The Tutuma Social Club, once housed in its own space but now an itinerant entity, took full advantage of Somethin’ by turning the evening into a total experience of Peruvian culture and cuisine. As the band served up material from each of their several albums (in anticipation of a Canadian tour), Tutuma delivered pre-ordered Peruvian sushi to our tables (not so strange as it sounds given the ethnic mix that is modern Perú), all of which went down well with the house saki. The sushi rolls were dense and flavorful, and the air was full of the Sextet’s music, which took us from their first album, NUEVO MUNDO, through their second, PUCUSANA, and into the realm of extreme musical accomplishment that is CITY OF KINGS, their most recent.
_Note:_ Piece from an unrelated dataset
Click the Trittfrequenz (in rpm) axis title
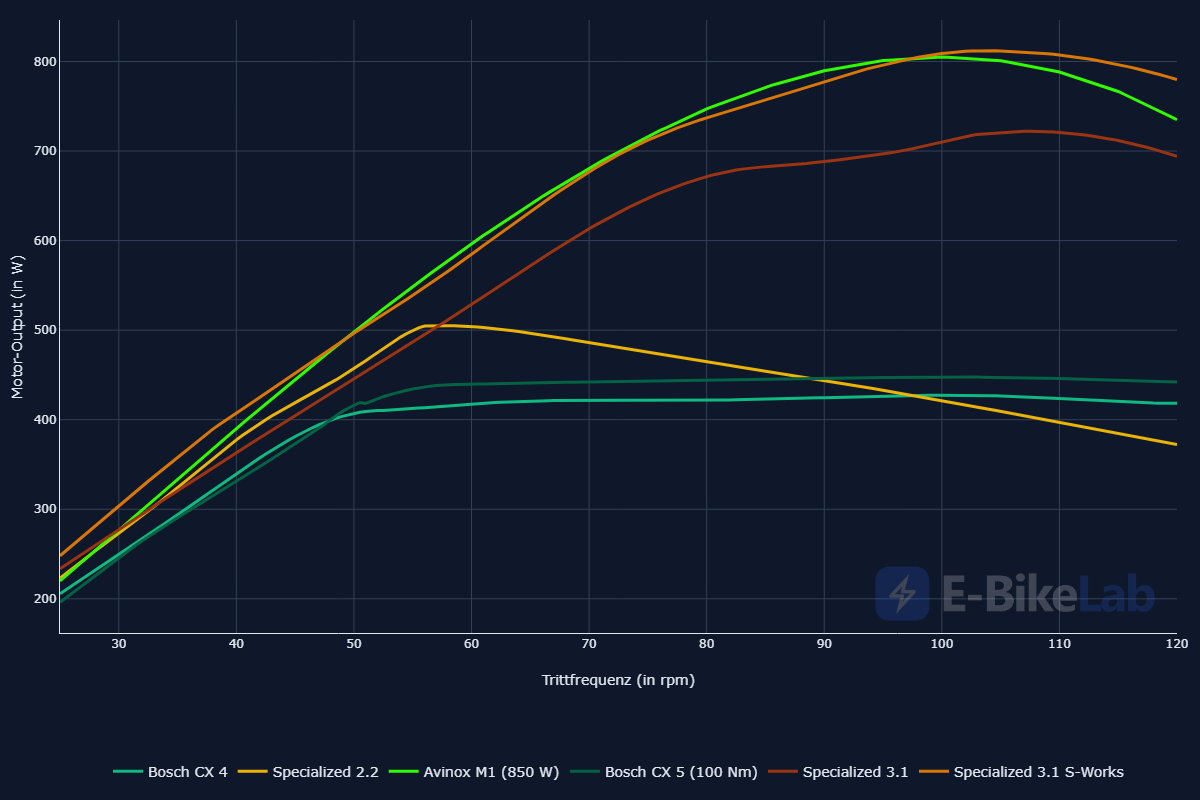The image size is (1200, 800). pyautogui.click(x=618, y=680)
If one stepped back for a moment from the deep involvement that these musicians incite when they perform live, the realization struck that the development of a crucial contribution to a whole genre of art, with all of its interconnections and cultural cross-currents, was being recapped in our presence, even as it renewed itself for the future. The show was nearly as bracing as the CITY OF KINGS release party at the Zinc Bar was a few weeks back. And it had the added advantage of Yuri Juárez’s guitar on “A Lima llegó el tondero,” which makes it clear how great a composition that song truly is.
On stage were most of the Sextet’s regulars: Juárez, Laura Andrea Leguia (the saxophonist and composer on whose energy the band seems to feed), Freddy Huevito Lobatón Beltrán (adding spoons to his repertory of percussion instruments), Shirazette Tinnin (drummer extraordinaire), and of course Gabriel Alegría (indispensable trumpeter and composer). Pablo Menares, a frequent sub on bass, was there, and so was Dillon Treacy, who drummed ably for the first set and part of the second. In this fusion of food, drink, and music, the latter of course was king, but how remarkable a balance was there to be had, of sound, flavor, and sheer giddy pleasure.